AUSTIN – Eric Heisserer has had a tough career to judge as a screenwriter. His produced credits so far are “Final Destination 5,” “A Nightmare On Elm Street,” and “The Thing,” and I would genuinely have a hard time finding much good to say about any of the three. I would have an equally hard time blaming much about the films on him, because I am keenly aware of just how insignificant a part of the machinery you are as a writer when you’re working on franchise films and high-stakes remakes for the studios. The key decisions on all three of those movies were made by people way above Heisserer’s pay grade.
Heisserer published a short story called “Hours” on a site called Popcorn Fiction, and if you’re a regular reader of this blog, then you may recognize that site’s name. I published two stories on the site as well, and I assume the same thing I liked about it is what drew Heisserer to it. The site is owned by Derek Haas, a working screenwriter, and while Popcorn Fiction is happy to publish a writer’s story, they don’t demand any ownership of the material, nor do they retain any rights over it if you choose to do something with it in another media. It’s a great place to showcase personal work that you might otherwise never get in front of an audience, and for Heisserer, it was a chance to publish something very different than the work he’s known for already. Not long after he put it up, he took it back down because the story was optioned and was set to be developed into a feature.

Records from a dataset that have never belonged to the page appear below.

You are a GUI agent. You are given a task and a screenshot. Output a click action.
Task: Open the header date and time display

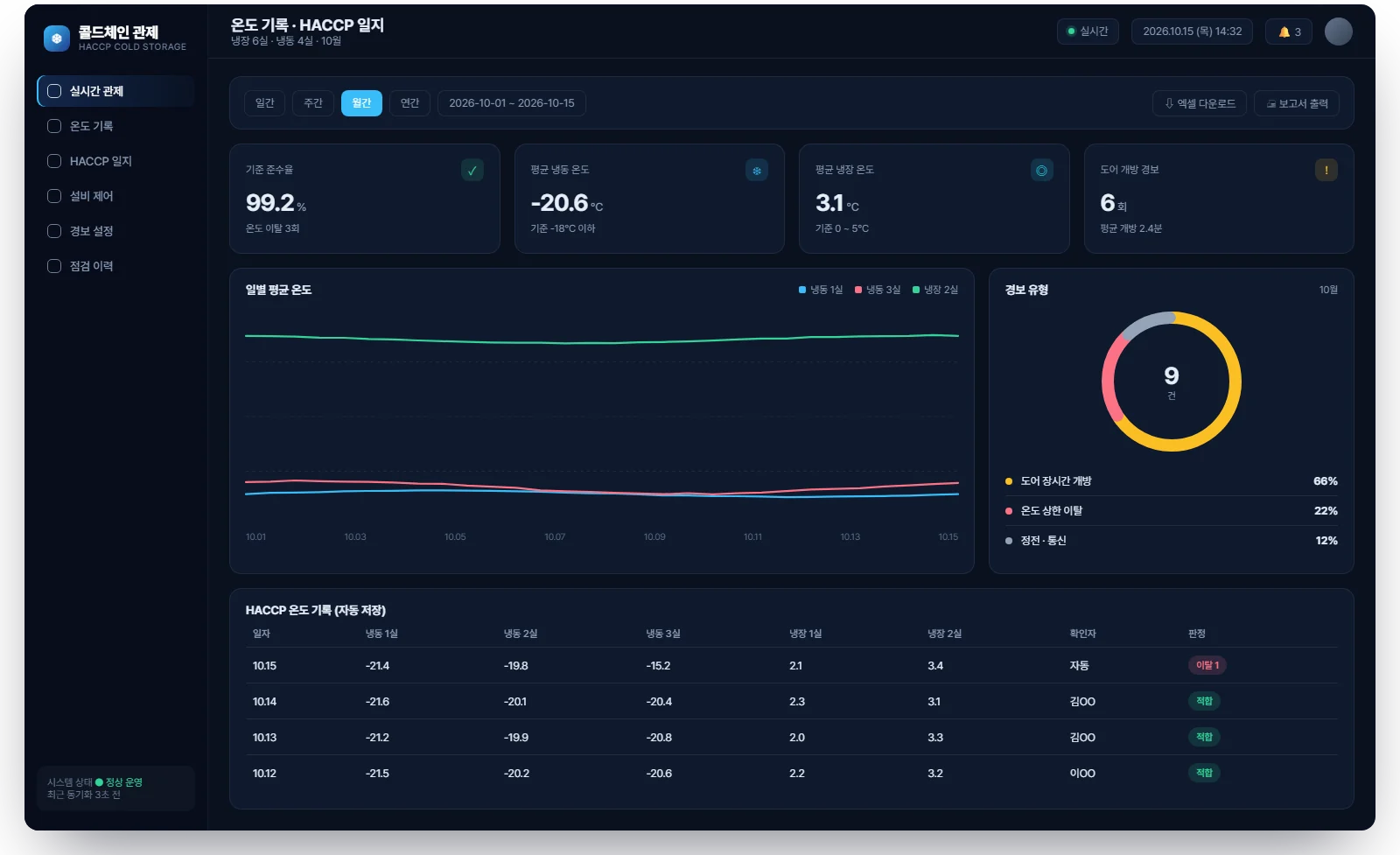[x=1192, y=32]
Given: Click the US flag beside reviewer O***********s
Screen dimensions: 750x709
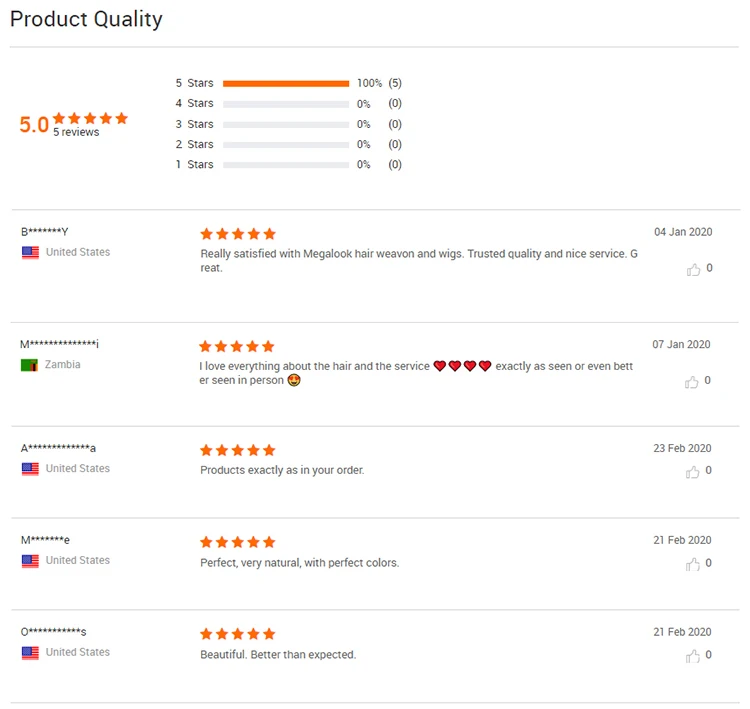Looking at the screenshot, I should click(30, 652).
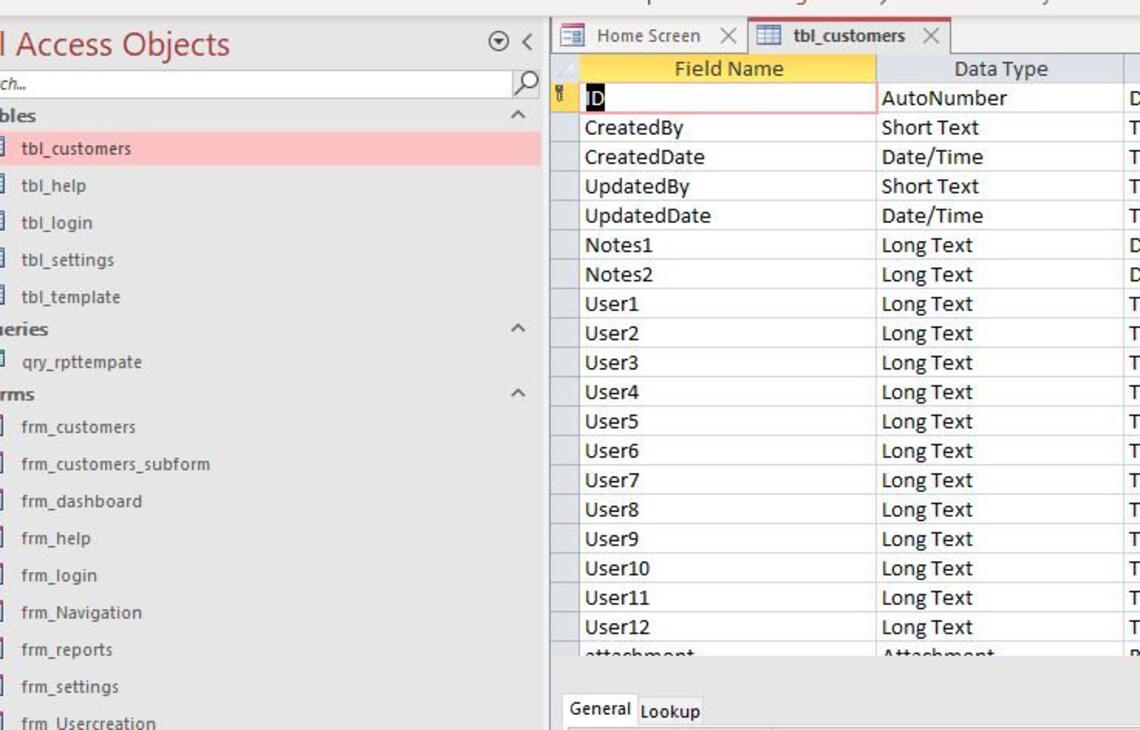Close the tbl_customers tab

click(x=932, y=33)
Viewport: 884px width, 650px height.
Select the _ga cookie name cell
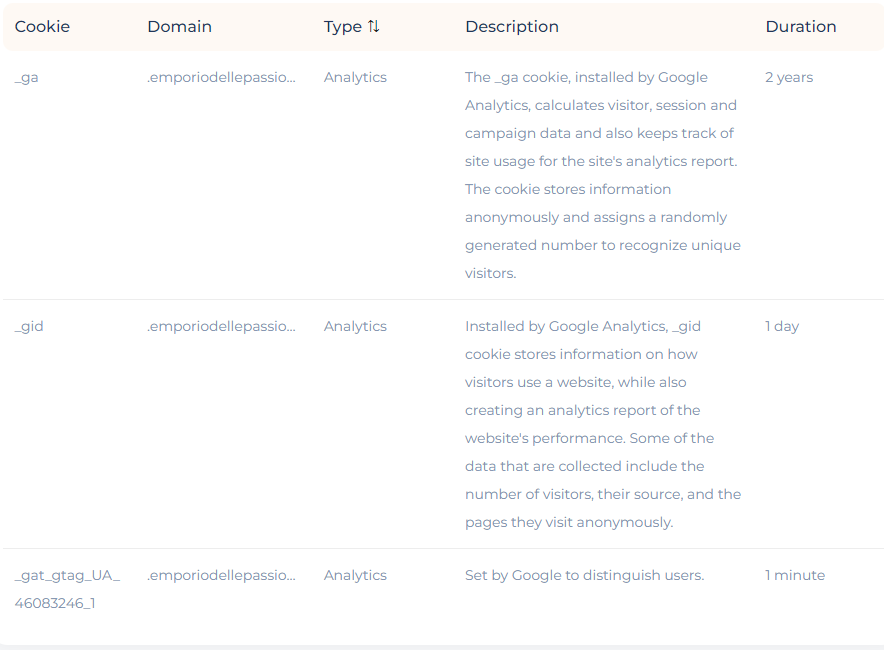(x=26, y=77)
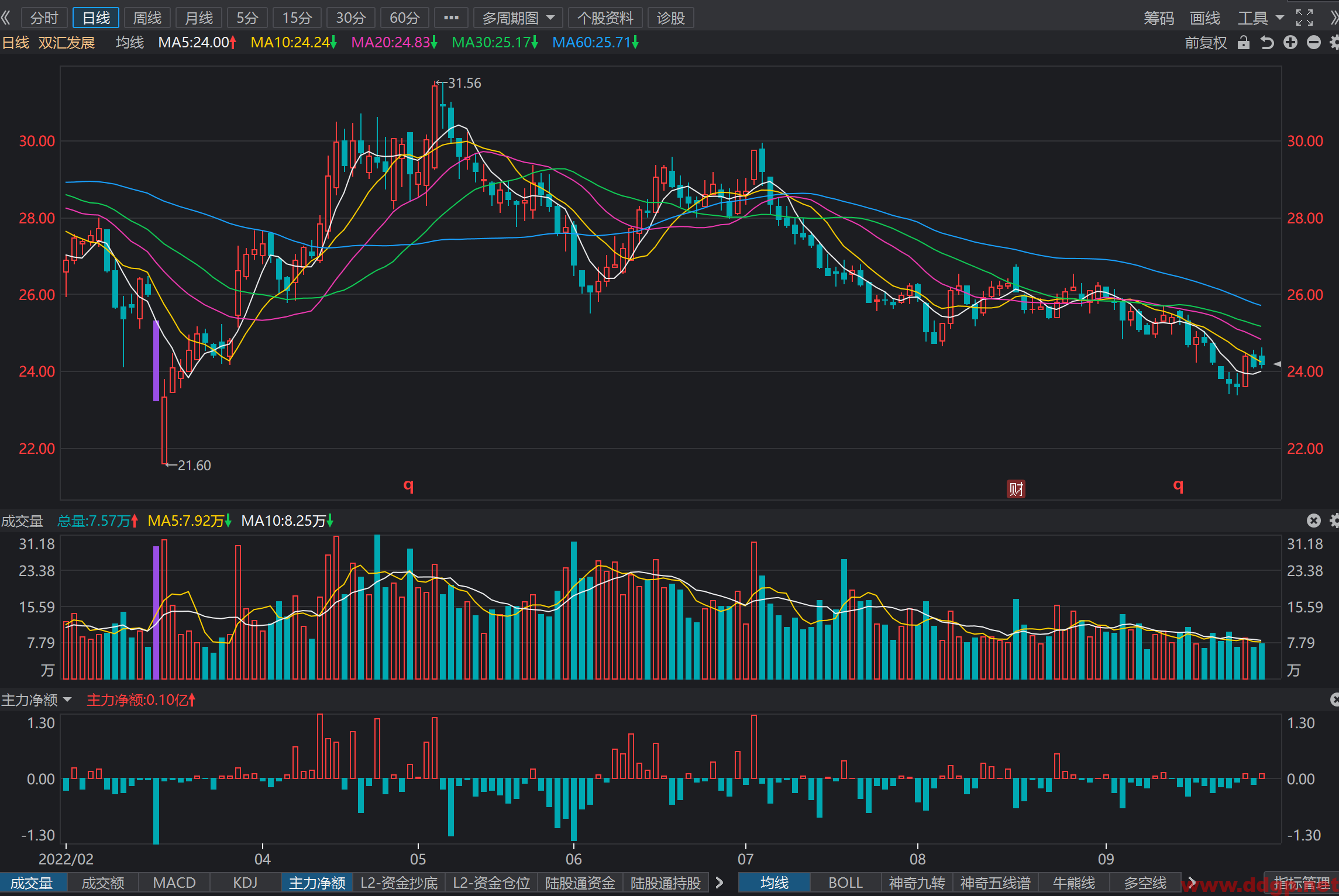This screenshot has height=896, width=1339.
Task: Switch to the 周线 weekly period
Action: point(147,18)
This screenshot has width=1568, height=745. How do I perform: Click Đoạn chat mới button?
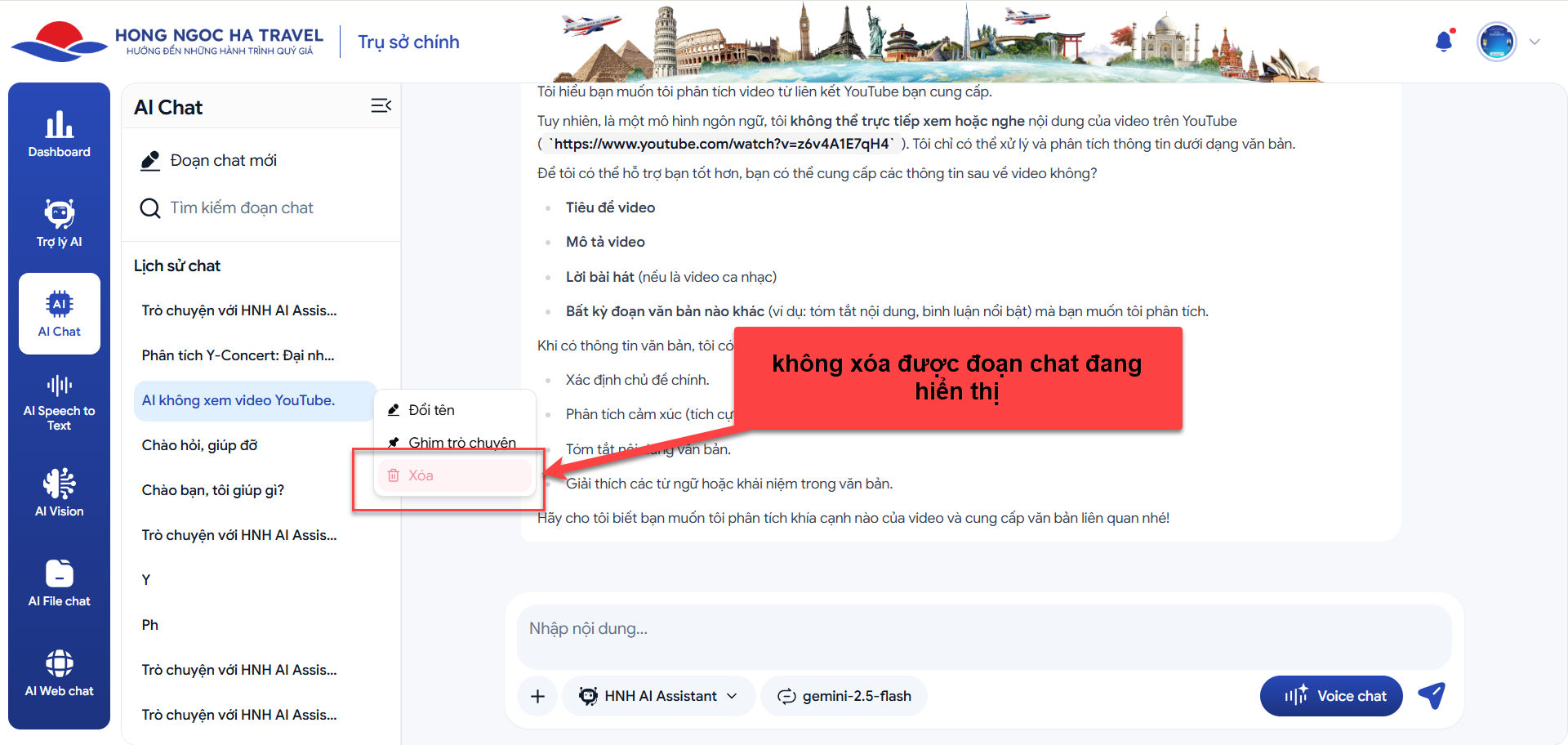[223, 161]
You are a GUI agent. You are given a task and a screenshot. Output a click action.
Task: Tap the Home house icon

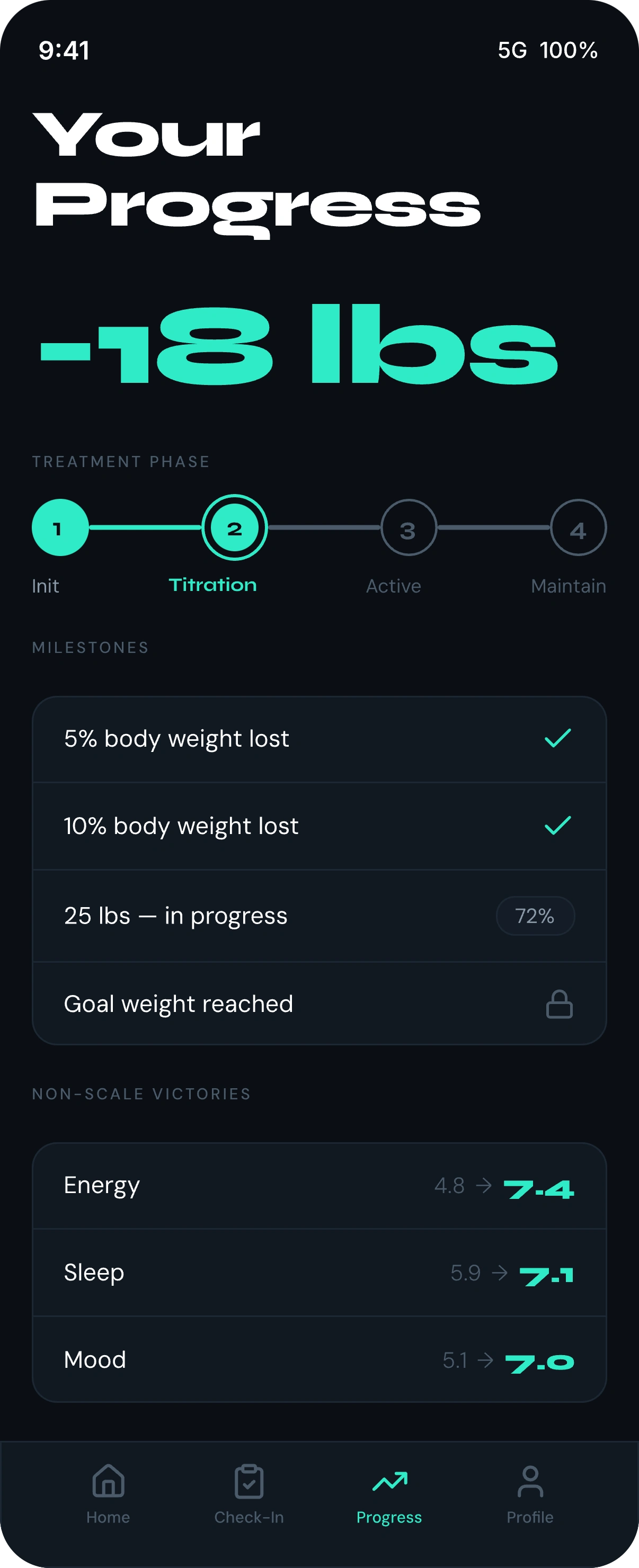pos(108,1481)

Heisserer ended up writing and directing the movie, and it’s a very lean exercise in tension, with Paul Walker starring as a father who has to keep his prematurely-born daughter alive as Hurricane Katrina hits land in New Orleans. It’s a fairly potent metaphor for the general challenge of parenthood, with each new crisis requiring a decision from Walker’s character, no matter what. His wife Abigail (Genesis Rodriguez) passes away during childbirth, so there’s no one else to fall back on. Walker has to make every choice. Walker has to solve every problem. Walker becomes the only force keeping that little girl alive, and he seems determined to succeed no matter what to toll it takes on him.
Walker is an actor I’ve found less than captivating in most of the roles I’ve seen him play. He seems like he’d be a great guy to drink a beer with, but he’s not terribly expressive. He’s like Keanu Reeves re-imagined as a high school quarterback. Here, he’s pretty much the entire show. Walker’s onscreen for the entire running team, and long stretches of the film feature no one else onscreen except for his infant daughter. What works is the way he plays the film as a guy who is in shock, trying to process the death of his wife even he has to confront the moment-to-moment reality of what’s happening to him. When they tell him his wife has passed, it’s obvious that he’s not even understanding the words at first. Walker isn’t the sort of actor given to huge histrionics anyway, and that reserve keeps things from being too maudlin. Rodriguez is very appealing as his wife, seen primarily in flashbacks to their life together that we see as he talks to his infant in the long lonely hours they spend together in the movie. She’s been making larger and larger appearances in films in the last year or so, and she’s really lovely here, suggesting a full relationship in just a few quick moments.
At first, the storm outside doesn’t seem like a major threat, but when the power goes out in the hospital, things start to get scary. They go from bad to worse, though, when the generators give out and Walker is forced to find a way to keep the respirator that keeps his premature infant alive running. He finds a small hand-cranked generator, only to learn that the battery attached to the respirator is good for three minutes of charge at a time. That means Walker is anchored to that room from that moment on, with no more than a three minute window away from his station, as the hours turn to days, and as the situation outside devolves completely.
There’s a big Hollywood version of this movie that I can imagine, completely with gunfights and bands of roving looters and a big chase scene finish, and I was pleased to see that Heiserrer didn’t try to make something bigger. The version of the story he’s telling is the one about one man’s determination to do whatever he has to do to give his daughter a chance at life. When they tell him at the beginning of the film that his daughter is in the most grave danger for the first 48 hours or so, or until she cries for the first time, you’d have to have never seen a movie in your life to not have some idea of where the film is going, but what I appreciated was how intimate Heiserrer chose to play everything.
Ultimately, the real villain in the film is fatigue, and there again, I think he’s made a somewhat canny metaphorical piece about what it feels like when you first are left to care for a baby. Any parent can attest to the special hellish fatigue that sets in when you haven’t really slept for any extended period of time in a week or so, and Walker finds himself battling to stay awake until help arrives. That, more than any other threat, is what he has to grapple with, and while other threats are also involved, I appreciated the way it kept coming back to a simple test of his will to keep that little girl alive.
The film certainly feels modest in scope and budget, and they make strong use of stock TV footage from the coverage of Katrina to help fill out what’s happening to New Orleans. Tech credits are solid across the board, and I think between this and last year’s Black List script “Story Of My Life,” Heisserer may have successfully put the reboots and remakes in his past and rebooted his own career completely.